El daño causado al país por la degeneración de sus dos partidos tradicionales es atroz, y en conjunto -como sostiene la economista Iris Speroni- parece un castigo por la osadía de haber desafiado al orden mundial con la guerra de Malvinas. Las políticas de Estado perseguidas por todos los gobiernos, desde Alfonsín a Macri, por uno u otro camino “políticamente correcto”, destruyeron los basamentos que habían hecho de la Argentina un gran país, empezando por su estructura defensiva (liquidación moral, instrumental y patrimonial de las FFAA), siguiendo por su estructura productiva (privatizaciones, Mercosur y carga impositiva), y terminando por su estructura social (degradación de educación, salud, vivienda y empleo como herramientas de inclusión y promoción). Como frutilla del postre, hipertrofiaron un estado que sólo sirve a la casta política, y para sostenerlo se apropiaron del grueso de la renta nacional y endeudaron cíclicamente al país. La querida democracia produjo una crisis cada veinte años, la última de las cuales nos estalla en la cara en estos días.

Si esto es así, ¿por qué el electorado se polariza fanáticamente detrás de una u otra franquicia, cuando éstas sólo difieren en los modales y han demostrado ser igualmente (y cooperativamente) destructivas? Para explicar esto tenemos que hablar del establishment, y para hacerlo sintéticamente debo citar nuevamente a Speroni, que lo describe en general como “una alianza integrada por las empresas multinacionales, los grandes bancos, las burocracias tanto de cada país como de los organismos supranacionales, la totalidad de la prensa, los artistas y las jerarquías universitarias (la Academia).” La prensa es parte del establishment, y es la que modela la percepción de la realidad, especialmente la de la clase media. La clase baja y la clase alta no necesitan -ni permiten– que les digan cómo son las cosas; la clase media, incluso profesionalmente, vive en un universo mayormente simbólico y es consumidora bulímica de relatos. Y la clase media, además, decide el resultado de las elecciones.

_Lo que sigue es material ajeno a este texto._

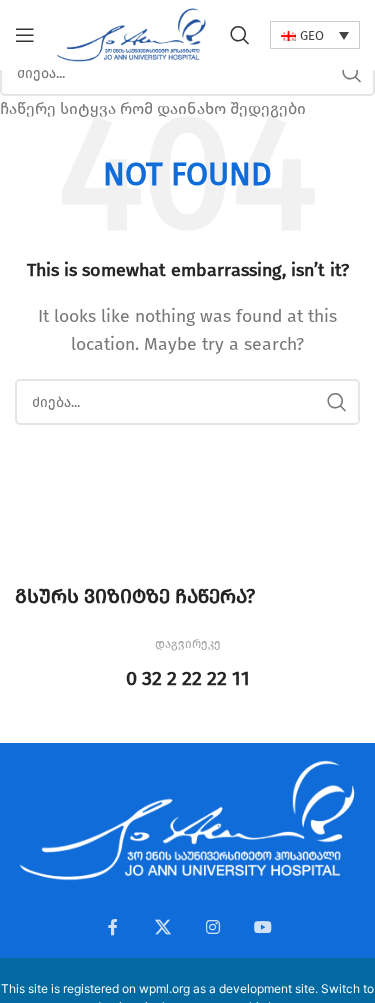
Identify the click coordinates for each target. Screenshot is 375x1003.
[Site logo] (131, 33)
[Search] (240, 35)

El establishment, y su instrumento predilecto, la prensa, contribuyeron a imponer en la última elección su apuesta electoral: una polarización extrema y enconada que asegurara el triunfo de uno u otro de dos franquicias electorales iguales. El resultado les daba lo mismo, pero la prensa describió la elección como un enfrentamiento entre el bien y el mal, categorías que se atribuían indistintamente a una u otra franquicia según la orientación de cada medio. Ganó Fernández, pero fue lo mismo que si ganara Macri: el resultado no va a alterar el rumbo de las cosas porque detrás de ellos no hay programa ni doctrina ni proyecto de país capaz de alterar ese rumbo, sino una conformidad esencial con los designios de la socialdemocracia y el nuevo orden mundial, como lo anticipa el presidente electo respecto de la orientación cultural de su gobierno, exactamente igual a la del macrismo, tal como la del macrismo fue exactamente igual a la de los Kirchner.

Nada va a cambiar en nuestro país mientras las dos franquicias electorales cooptadas por la socialdemocracia internacional y los promotores del Nuevo Orden Mundial sigan dominando la escena política. Los que creemos en un destino argentino debemos trabajar en la construcción de una alternativa guiada por el interés nacional, con arreglo a nuestras tradiciones, a las bases sentadas por los fundadores de la nacionalidad, y a las contribuciones de los grandes líderes que acomodaron esas bases a la evolución de los tiempos. Tenemos que tomar ejemplo de nuestros abuelos y bisabuelos, que no se quedaron en sus casas sentados a esperar que las cosas pasaran, y dedicar parte de nuestro tiempo y de nuestros bienes a organizar nuevos partidos, al aprendizaje y la docencia, a la difusión y la polémica, a lograr que las cosas sucedan. No hay otra salida si queremos escapar de una buena vez de esta noria maldita de decadencia y derrota, y defender nuestros intereses personales y nacionales. Más nos conviene empeñarnos en ser lo que debemos ser, porque la alternativa es ser nada. Y de esto ya fuimos avisados hace rato.